■ Exercise goal:
Could you restate the entries below word for word and leave the images out?

(Data records)
□ □ □ □ □
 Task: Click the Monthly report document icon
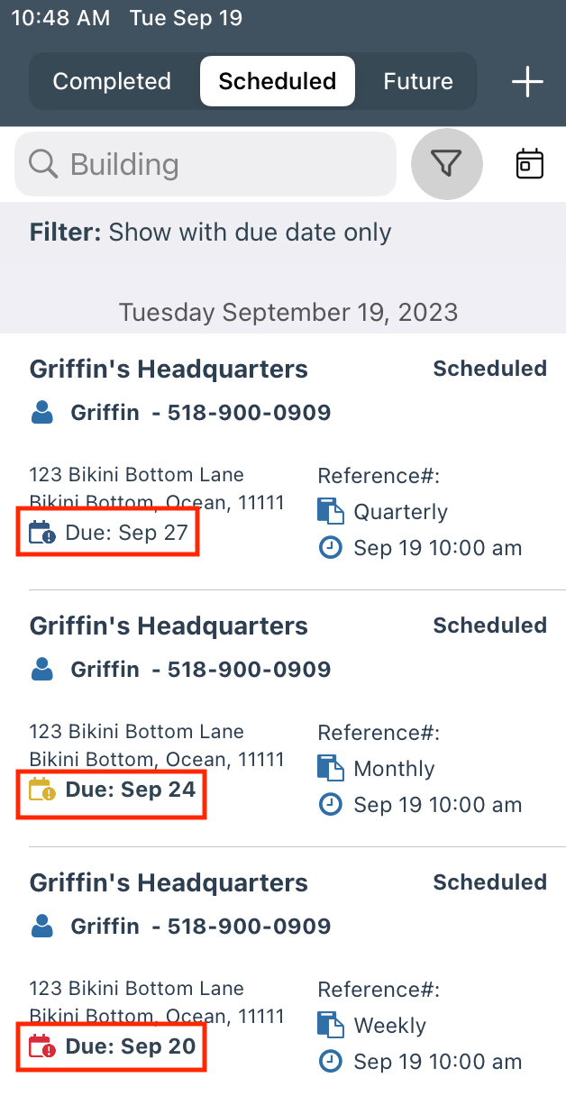coord(331,769)
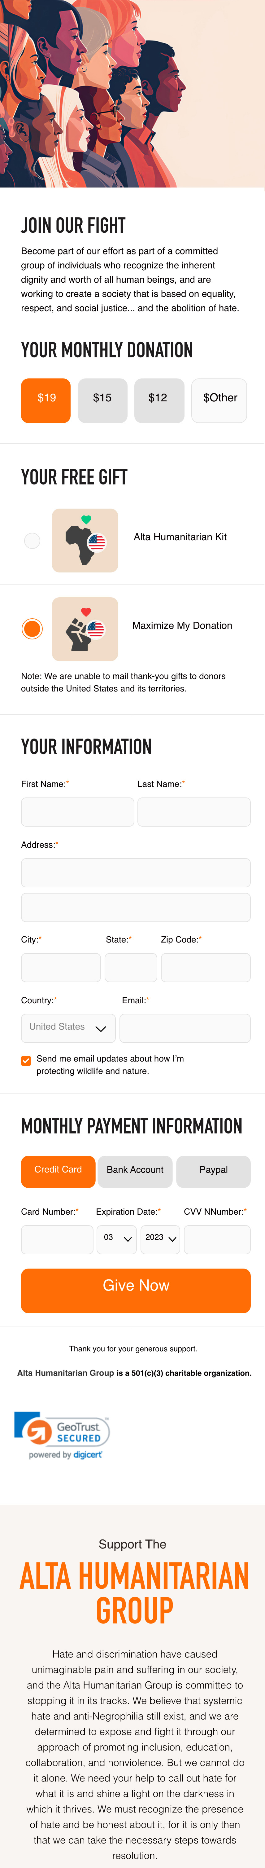Click the $Other donation amount field
This screenshot has height=1868, width=265.
pos(219,400)
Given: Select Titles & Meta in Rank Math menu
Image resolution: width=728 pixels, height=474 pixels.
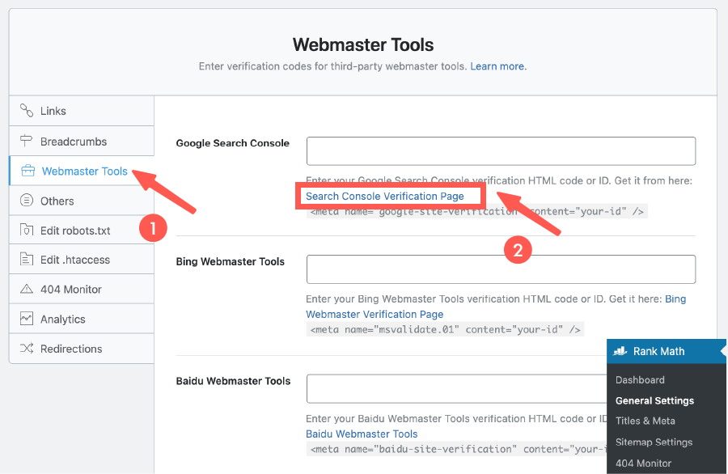Looking at the screenshot, I should [x=645, y=421].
□ □ □ □ □
■ Answer for this exercise:
 Task: Click the Monthly report document icon
coord(331,769)
Click the $Other donation amount field
This screenshot has height=1868, width=265.
pos(219,400)
Given: Select Titles & Meta in Rank Math menu
Image resolution: width=728 pixels, height=474 pixels.
Looking at the screenshot, I should [x=645, y=421].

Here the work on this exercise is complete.